PhotobucketA friend of mine is working to shorten up her overlong manuscript. She has my empathy. I have yet to learn how to write short, only how to edit more efficiently.

When I was working to tighten my manuscript, I scoured books and online sources for the best tips, then found a way to make it all easy. I developed a quick acronym, based on some of Holly Lisle’s principals, called ACCPT.

I’d accept that a scene (probably) had a place in my story if it offered:

A: Action
C: Conflict
C: Character Development
P: Progressive Elements (moving the story forward)
T: Thematic Elements

Lisle’s one-pass manuscript revision is more complex, and worth digesting, but the ease and memorability of ACCPT worked for me.

Another valuable tip came from Robert McKee’s STORY: Substance, Structure, Style and The Principles of Screenwriting:

For a typical film, the writer will choose forty to sixty Story Events or, as they’re commonly known, scenes.

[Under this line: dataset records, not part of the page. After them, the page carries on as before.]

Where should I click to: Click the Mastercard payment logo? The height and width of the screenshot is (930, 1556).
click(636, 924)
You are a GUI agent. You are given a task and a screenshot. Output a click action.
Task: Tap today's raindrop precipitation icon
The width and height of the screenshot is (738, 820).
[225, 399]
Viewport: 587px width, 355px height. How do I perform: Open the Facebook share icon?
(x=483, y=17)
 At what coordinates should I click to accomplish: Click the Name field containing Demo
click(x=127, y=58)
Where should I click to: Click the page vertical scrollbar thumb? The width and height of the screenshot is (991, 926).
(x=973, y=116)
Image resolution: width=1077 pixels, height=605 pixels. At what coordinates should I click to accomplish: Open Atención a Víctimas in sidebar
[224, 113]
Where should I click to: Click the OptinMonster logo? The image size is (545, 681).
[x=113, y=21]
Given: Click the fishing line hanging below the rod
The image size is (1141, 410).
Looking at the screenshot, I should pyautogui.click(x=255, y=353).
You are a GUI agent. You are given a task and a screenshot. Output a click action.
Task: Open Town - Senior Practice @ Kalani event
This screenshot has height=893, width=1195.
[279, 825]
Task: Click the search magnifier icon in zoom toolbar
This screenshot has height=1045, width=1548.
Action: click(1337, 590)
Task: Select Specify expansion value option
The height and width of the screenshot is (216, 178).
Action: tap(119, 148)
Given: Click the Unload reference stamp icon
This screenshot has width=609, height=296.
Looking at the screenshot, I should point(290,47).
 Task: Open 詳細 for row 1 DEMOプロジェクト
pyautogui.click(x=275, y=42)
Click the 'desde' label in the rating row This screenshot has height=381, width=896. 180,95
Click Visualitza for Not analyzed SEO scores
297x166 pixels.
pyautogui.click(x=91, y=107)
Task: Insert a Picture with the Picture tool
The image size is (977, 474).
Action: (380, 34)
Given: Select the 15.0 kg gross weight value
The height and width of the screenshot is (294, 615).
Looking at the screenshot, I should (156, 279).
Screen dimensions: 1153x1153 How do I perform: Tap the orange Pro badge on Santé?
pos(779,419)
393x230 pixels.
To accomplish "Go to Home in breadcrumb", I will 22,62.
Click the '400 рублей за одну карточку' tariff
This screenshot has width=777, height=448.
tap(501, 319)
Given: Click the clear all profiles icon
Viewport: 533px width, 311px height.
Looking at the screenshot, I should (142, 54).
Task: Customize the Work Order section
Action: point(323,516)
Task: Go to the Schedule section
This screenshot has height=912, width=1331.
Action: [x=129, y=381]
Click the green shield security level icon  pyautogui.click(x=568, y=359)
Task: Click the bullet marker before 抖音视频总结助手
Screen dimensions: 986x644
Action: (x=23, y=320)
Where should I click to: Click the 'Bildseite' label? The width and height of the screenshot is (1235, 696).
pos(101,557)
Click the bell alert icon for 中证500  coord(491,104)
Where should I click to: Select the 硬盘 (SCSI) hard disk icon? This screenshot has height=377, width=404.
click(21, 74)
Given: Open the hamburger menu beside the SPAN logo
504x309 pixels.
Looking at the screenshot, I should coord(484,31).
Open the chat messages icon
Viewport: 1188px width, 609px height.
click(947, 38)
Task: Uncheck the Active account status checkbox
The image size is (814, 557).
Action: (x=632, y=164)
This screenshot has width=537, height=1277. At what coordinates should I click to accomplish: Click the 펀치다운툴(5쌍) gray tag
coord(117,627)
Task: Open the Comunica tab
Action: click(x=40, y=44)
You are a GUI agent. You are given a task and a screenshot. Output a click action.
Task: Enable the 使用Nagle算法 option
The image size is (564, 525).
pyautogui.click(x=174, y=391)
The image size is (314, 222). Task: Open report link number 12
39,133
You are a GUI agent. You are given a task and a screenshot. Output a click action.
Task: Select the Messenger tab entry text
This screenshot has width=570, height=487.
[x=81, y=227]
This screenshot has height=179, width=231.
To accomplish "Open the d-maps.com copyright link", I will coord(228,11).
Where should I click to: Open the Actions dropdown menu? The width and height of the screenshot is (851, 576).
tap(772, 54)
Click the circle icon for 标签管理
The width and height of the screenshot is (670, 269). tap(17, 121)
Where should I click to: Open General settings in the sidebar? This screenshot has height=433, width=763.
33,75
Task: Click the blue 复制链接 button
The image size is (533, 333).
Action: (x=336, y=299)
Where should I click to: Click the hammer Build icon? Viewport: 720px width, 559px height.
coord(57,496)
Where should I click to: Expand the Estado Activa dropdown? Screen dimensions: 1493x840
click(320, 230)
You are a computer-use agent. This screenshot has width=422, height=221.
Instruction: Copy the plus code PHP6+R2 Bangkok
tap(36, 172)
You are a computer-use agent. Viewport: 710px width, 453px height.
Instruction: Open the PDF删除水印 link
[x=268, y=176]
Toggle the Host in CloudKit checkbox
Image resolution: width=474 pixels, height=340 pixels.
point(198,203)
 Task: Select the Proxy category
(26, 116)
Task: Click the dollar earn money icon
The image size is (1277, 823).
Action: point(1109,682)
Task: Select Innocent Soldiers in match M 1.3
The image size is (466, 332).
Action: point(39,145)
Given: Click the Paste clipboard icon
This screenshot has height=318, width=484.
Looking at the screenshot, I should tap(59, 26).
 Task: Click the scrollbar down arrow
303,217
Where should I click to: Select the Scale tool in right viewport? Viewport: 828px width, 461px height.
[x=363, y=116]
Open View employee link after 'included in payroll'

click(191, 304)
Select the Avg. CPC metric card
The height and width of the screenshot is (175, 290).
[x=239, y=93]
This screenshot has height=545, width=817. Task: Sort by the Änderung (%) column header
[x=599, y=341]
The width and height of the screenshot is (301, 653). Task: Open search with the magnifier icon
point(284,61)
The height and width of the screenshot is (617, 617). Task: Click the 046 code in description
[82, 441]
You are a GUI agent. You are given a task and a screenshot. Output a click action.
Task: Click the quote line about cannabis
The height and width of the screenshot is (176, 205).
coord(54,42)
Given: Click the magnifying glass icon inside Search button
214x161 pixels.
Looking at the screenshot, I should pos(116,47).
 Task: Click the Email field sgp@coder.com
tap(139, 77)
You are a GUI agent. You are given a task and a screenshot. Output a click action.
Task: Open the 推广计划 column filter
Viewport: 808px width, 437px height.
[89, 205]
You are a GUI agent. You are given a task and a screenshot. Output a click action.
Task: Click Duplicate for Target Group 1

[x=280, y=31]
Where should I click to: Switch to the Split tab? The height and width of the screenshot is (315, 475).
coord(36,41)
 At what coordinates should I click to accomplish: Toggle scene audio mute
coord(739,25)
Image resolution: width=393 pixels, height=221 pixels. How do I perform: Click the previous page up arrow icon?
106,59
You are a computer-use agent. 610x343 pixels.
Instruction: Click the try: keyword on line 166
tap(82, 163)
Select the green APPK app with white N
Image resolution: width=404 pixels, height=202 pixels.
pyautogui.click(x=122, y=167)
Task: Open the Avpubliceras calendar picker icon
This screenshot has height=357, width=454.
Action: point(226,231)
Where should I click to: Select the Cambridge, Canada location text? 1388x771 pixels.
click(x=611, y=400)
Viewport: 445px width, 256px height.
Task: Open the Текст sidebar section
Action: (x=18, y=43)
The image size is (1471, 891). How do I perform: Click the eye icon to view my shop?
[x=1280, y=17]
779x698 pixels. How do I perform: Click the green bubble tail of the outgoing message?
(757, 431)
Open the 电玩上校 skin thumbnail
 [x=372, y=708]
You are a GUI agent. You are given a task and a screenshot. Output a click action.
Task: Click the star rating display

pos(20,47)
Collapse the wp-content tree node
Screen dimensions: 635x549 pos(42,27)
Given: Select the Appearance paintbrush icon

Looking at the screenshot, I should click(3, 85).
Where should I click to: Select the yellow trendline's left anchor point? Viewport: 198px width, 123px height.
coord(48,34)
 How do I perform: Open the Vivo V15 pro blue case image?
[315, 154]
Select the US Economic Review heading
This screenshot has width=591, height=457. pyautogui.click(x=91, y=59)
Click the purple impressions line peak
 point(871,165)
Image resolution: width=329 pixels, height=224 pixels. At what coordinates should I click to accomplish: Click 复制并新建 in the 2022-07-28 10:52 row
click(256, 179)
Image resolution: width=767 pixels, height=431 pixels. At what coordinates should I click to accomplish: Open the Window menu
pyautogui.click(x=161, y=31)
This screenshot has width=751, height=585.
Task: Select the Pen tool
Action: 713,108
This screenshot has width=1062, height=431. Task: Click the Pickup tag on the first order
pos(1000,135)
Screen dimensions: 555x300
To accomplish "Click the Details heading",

A novelist may want more than sixty, a playwright rarely as many as forty.
A SCENE is an action through conflict in more or less continuous time and space that turns the value-charged condition of a character’s life on at least one value with a degree of perceptible significance. Ideally, every scene is a STORY EVENT.

Look closely at each scene you’ve written and ask: What value is at stake in my character’s life at this moment? Love? Truth? What? How is that value charged at the top of the scene? Positive? Negative? Some of both? Next turn to the close of the scene and ask, Where is this value now? Positive? Negative? Both? Make a note and compare. If the answer you write down at the end of the scene is the same note you made at the opening, you now have another important question to ask: Why is this scene in my script?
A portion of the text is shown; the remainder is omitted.